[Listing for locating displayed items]

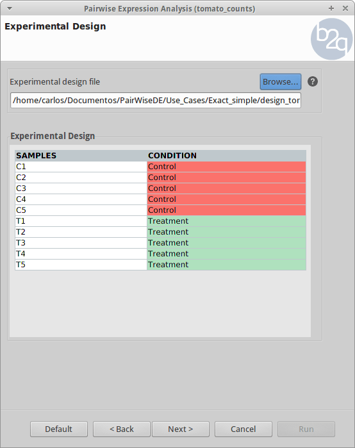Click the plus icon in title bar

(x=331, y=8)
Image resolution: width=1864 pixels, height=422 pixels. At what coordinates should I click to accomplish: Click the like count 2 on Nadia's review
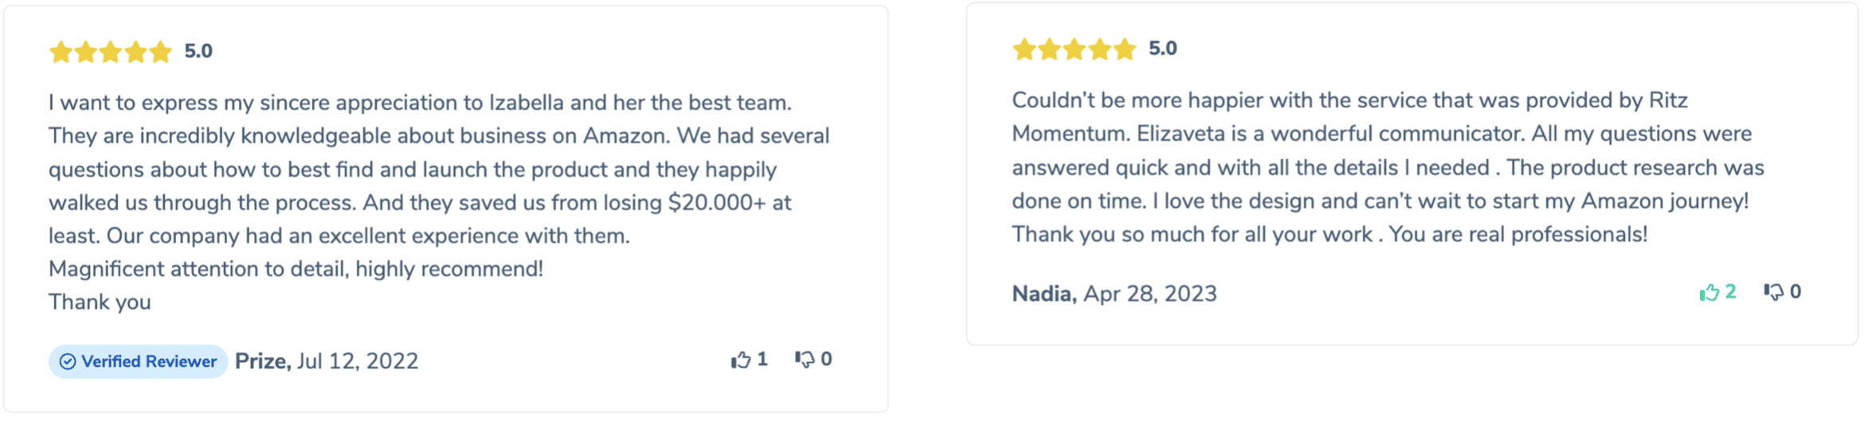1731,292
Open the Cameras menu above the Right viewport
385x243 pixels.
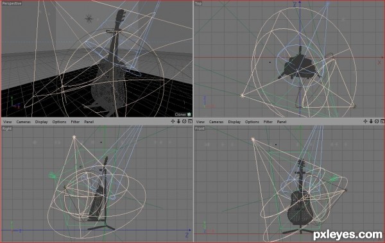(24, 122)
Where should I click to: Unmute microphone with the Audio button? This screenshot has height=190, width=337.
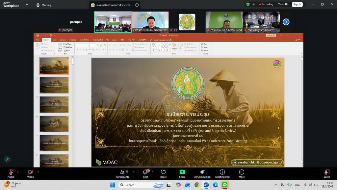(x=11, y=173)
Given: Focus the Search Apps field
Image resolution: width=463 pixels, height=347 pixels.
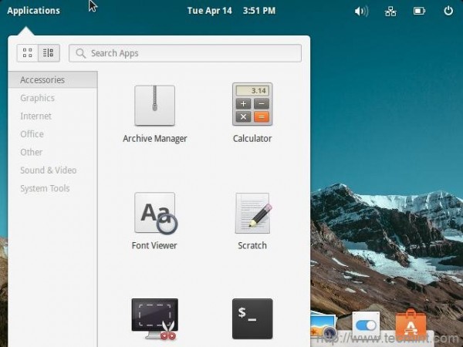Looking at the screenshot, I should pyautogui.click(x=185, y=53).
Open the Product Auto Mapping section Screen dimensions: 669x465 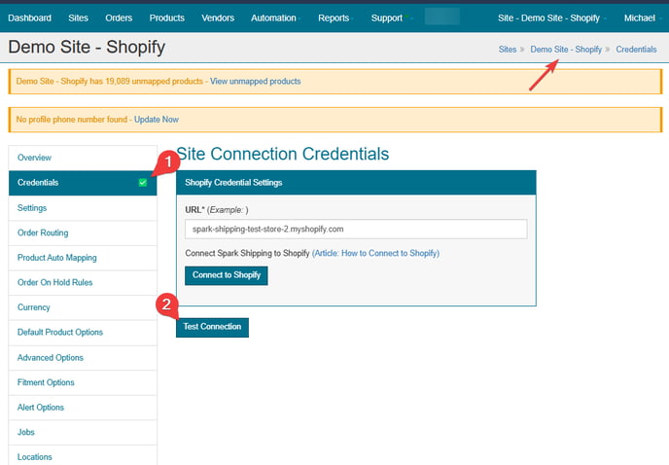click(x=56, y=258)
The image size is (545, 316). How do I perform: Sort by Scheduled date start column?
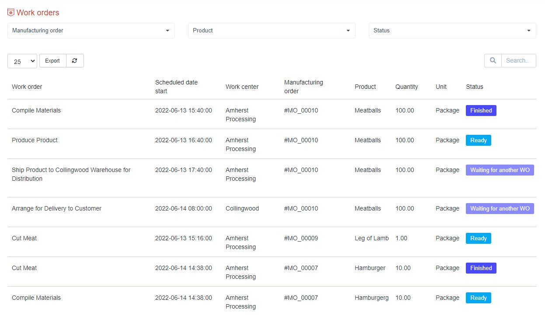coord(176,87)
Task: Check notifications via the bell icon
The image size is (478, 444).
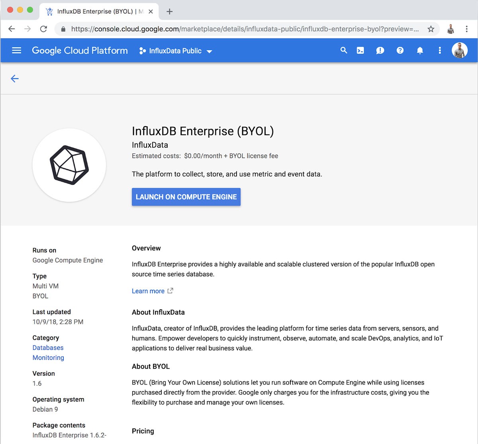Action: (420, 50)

---

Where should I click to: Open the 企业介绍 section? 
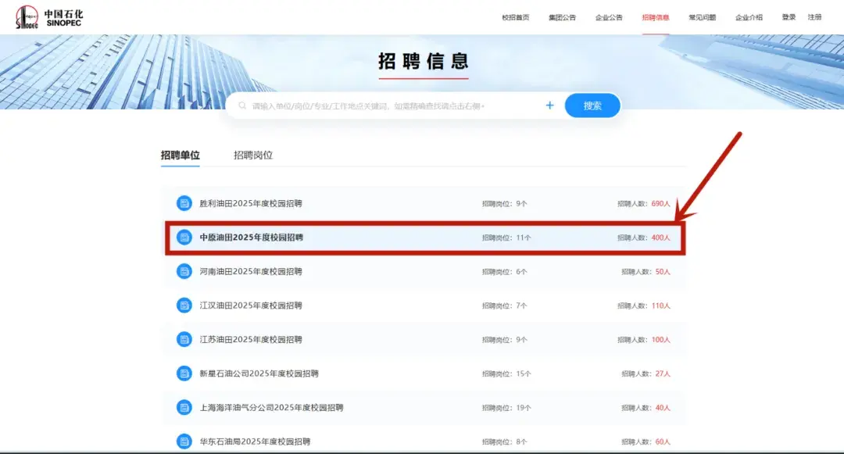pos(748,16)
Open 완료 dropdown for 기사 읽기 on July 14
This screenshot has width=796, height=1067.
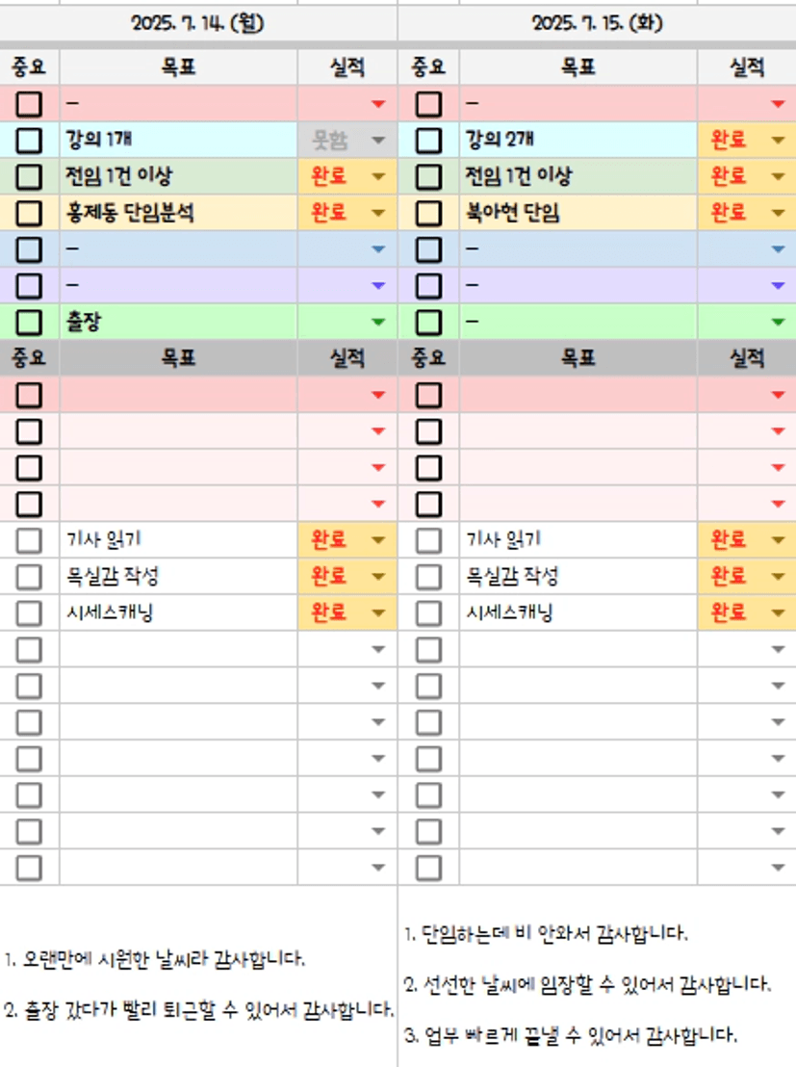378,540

**Do this:** Rewrite the listing from the line containing "Click the plus icon in title bar" through the line containing "(x=11, y=173)", replacing "pixels" with "px" and changing nothing else. Omit the pictures from your answer.

**Expected output:**
Click the plus icon in title bar

(x=331, y=8)
Image resolution: width=1864 px, height=422 px. At what coordinates should I click to accomplish: Click the like count 2 on Nadia's review
1731,292
Open the Cameras menu above the Right viewport
385x243 px.
(24, 122)
Where should I click to: Unmute microphone with the Audio button? This screenshot has height=190, width=337.
(x=11, y=173)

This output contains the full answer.